Machu Picchu sits high in the Peruvian Andes about 50 miles (80 kilometers) northwest of the former Inca capital of Cusco (see map).
Royal retainers, known as yanacona, may have been brought to the site from as far away as South America's Pacific Coast, the northern highlands, and the area around Lake Titicaca near Peru's border with Bolivia, the study says.
Determining the geographic origins of yanacona may help researchers better understand how the Inca practice of paying tributes with labor helped shape the empire's social classes.
For some people this work was temporary, but for yanacona it meant leaving home and family behind forever, noted lead study author Bethany Turner, an anthropologist at Georgia State University.
Yanacona candidates probably had little room for negotiation, Turner added.
"It was not necessarily forced, but you wouldn't turn it down lightly," she said.
Bustling City
The Inca Empire lasted from roughly 1430 to 1532, when the Spanish reached Peru, Turner said.
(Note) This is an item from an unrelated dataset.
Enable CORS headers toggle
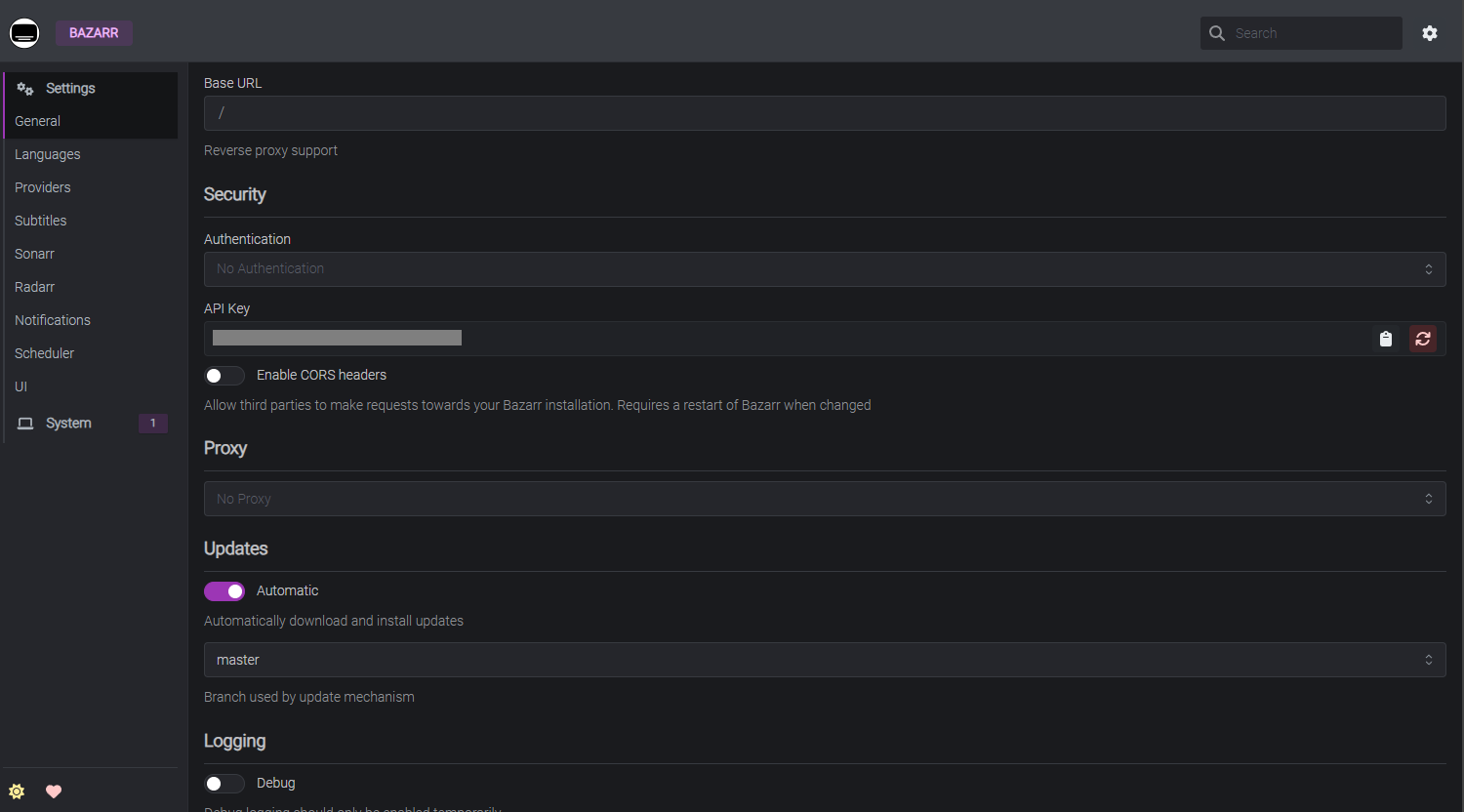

The empire stretched from present-day southern Colombia to what is now central Chile, and the Inca largely allowed their subjects to maintain their languages and cultural traditions.
Many scientists believe the city of Machu Picchu, which was occupied starting around 1450, was built on orders from Inca ruler Pachacuti Inca Yupanqui to serve as a government palace and administrative center.
While nobility were not permanent residents at the estate, visitors would probably have seen a city buzzing with the activity of yanacona, Turner said.
Guillermo Cock, an Andean expert based in Lima who was not involved in the new study, said that taking yanacona from diverse regions probably helped Inca rulers break ties of allegiance between villagers and their local authorities.
"The greater the distance, the greater the rupture between the yanacona and their lords and the greater their dependence on their Inca authority," Cock said.
But evidence suggests the yanacona were treated with honor and privileges to help soften the blow and create new loyalties, he said.
For example, the retainers were given gifts such as textiles and agricultural lands, and their bones showed no signs of hard physical labor.
The servants likely performed agricultural work, administrative jobs, served in defense, and generally maintained the site, study author Turner said.
Machu Picchu seems to have been abandoned after the Spanish conquest, and it was apparently ignored by the invaders. Yale archaeologist Hiram Bingham brought Machu Picchu to worldwide attention after local Indians led him to the site in 1911.
During the initial excavations of the site in 1912 and 1913, archaeologists found three cemeteries containing 177 bodies.
Later analysis of the graves and objects found with the bodies suggests the people buried there were not elite, leading experts to theorize that they were yanacona.
(Related: "Rare Mass Tombs Discovered Near Machu Picchu" [September 15, 2008].)
For the new study, Turner and colleagues looked at ratios of oxygen, strontium, and lead isotopes in the teeth of 74 individuals from those graves.
The team looked for the isotopes in tooth layers that develop when a person is three to four years old.
Comparing those results with analyses of food and water sources near Machu Picchu helped determine whether the people were native to the area or were likely immigrants.
The analysis shows "widely different backgrounds in where [the people] lived and what their diets were," Turner said, although she cautions that her team's study is just an initial attempt at uncovering the yanacona's origins.
She and colleagues will publish their work in an upcoming issue of the Journal of Archaeological Science.
Efficient Labor
Cock, the Andean expert, said that as permanent servants, yanacona were extremely useful to the Inca Empire.
If the Inca needed a labor force, they could just pick from the yanacona instead of requesting new temporary workers from communities under their power.
"The yanacona … gave them direct access to labor, making it a much more efficient system," Cock said.
In fact, the state's success owed a great deal to the yanacona, said Fernando Astete, director of the Machu Picchu Archaeological Park.
"Without the work of yanacona, the Inca state would never have developed," Astete said. "Their work was the foundation of Inca productivity."